“Because crowdfunding is a young industry undergoing a continuous process of innovation, policymakers on both sides of the Atlantic are tackling it for the first time, following divergent approaches.”
The “crowdfunding” buzzword has been heard more often in recent months. In October 2013, the US Securities and Exchange Commission (SEC) proposed rules as directed by the Jumpstart Our Business Startups (JOBS) Act that would allow crowdfunding from the general public, and the European Commission launched a consultation inviting citizen input on the value of possible action to promote crowdfunding in Europe. CFA Institute is paying close attention to these regulatory initiatives, in particular their potential impact on investor protection and their potential to stimulate economic growth and job creation.
Crowdfunding involves many individuals pooling small amounts of money to finance an initiative. It sometimes has a pro-bono or “socially conscious” vein to it, with funders not seeking any return or compensation. In other cases, crowdfunding platforms are used as a tool to raise equity or debt, typically by small entrepreneurs. Because crowdfunding is a young industry undergoing a continuous process of innovation, policymakers on both sides of the Atlantic are tackling it for the first time, following divergent approaches.

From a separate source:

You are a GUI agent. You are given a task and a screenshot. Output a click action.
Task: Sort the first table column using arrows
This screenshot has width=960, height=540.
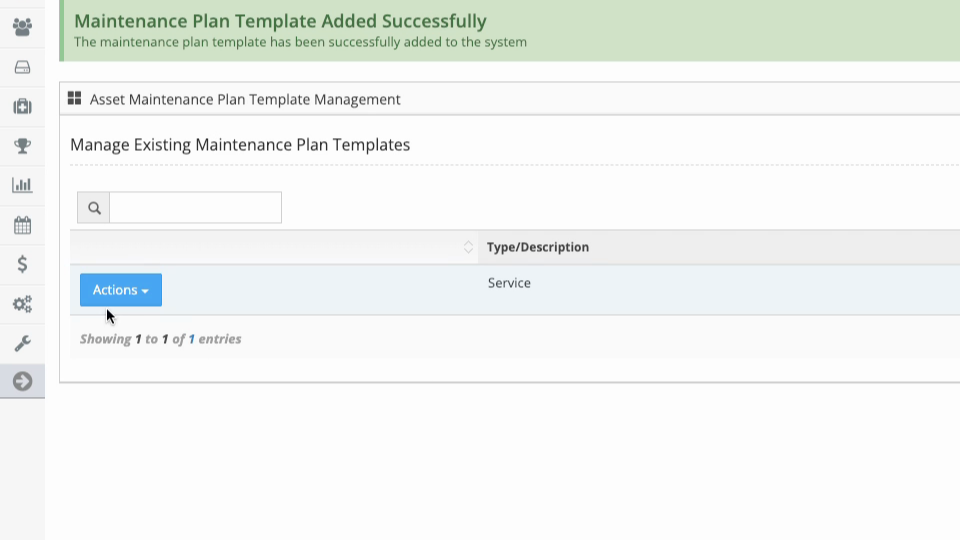[x=468, y=247]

In the United States, the SEC is seeking to implement a safe harbour from US securities rules for companies raising up to $1 million through registered platforms. (For comparison, the average size per equity campaign in the EU is €50,000, but it can reach €5 million in some countries. The EU, which is at a much earlier stage in the process relative to the United States, is consulting on all forms of crowdfunding, but some member states have already come up with their own approaches.)
Political interest in crowdfunding comes from its potential to help bridge the funding gap for small businesses and entrepreneurs. And while this potential may be significant, it does not come without risk to citizens—who, through crowdfunding, turn into direct lenders or investors, many times without appropriate knowledge and experience. The UK Financial Conduct Authority estimates that 50% to 70% of new ventures collapse.
From the inception of the US JOBS Act, CFA Institute has been vocal on potential risks for investors. And CFA Institute has not stood alone: In March 2013, former SEC chair Mary Schapiro warned the law’s scope was “so broad that it would eliminate important protections for investors in very large companies.” In effect, the JOBS Act provides exemptions for companies with up to $1 billion in annual revenue—well above the threshold to receive SME (smalland medium-sized enterprises) support in Europe (where the threshold is €50 million). Moreover, the JOBS Act opens crowdfunding to companies of any size.
In the European Union, the Prospectus Directive provides full exemption for issuances under €100,000 in 12 months. In addition, the Directive does not apply to issuances under €5 million, but member states may impose their own requirements. The diversity of national rules makes it difficult for SMEs to seek funding across Europe. To increase investor interest in SMEs, a single market would reduce differences across a wider pool of issuers.
Crowdfunding platforms themselves also need a single market. Their business models rely on bringing together large number of issuers and investors. In Europe, however, platforms are currently operating under disparate national rules or under exceptions to those rules. The lack of common rules on platforms adds complexity to the market and makes the emergence of EU-wide operators unlikely, to the detriment of issuers and investors because of access issues and increased cost.
Italy was the first country in Europe to devise a specific framework for crowdfunding. Qualifying companies (those with no more than €5 million in sales) may raise up to €5 million. They must also fulfil strict requirements to demonstrate that they are new ventures, employing highly qualified staff and investing on research and development. In order to protect retail investors, an investment professional needs to subscribe at least 5% of each issuance so that at least one due diligence is carried out.
The United Kingdom has followed suit and proposed to open equity-based platforms to retail investors who self-certify their sophistication or commit to invest no more than 10% of their net investible portfolio in unlisted shares. It is unclear, however, how these limits will be enforced and supervised, and the burden of due diligence is placed indirectly on platforms.
In sum, a scattered crowdfunding market will be a disservice to investors and entrepreneurs in Europe. Action is therefore needed to come up with a reasonable framework, striking the right balance between investor protection and access to investment opportunities. Over the coming months, CFA Institute will engage with regulators in Europe and the United States to communicate the investor perspective.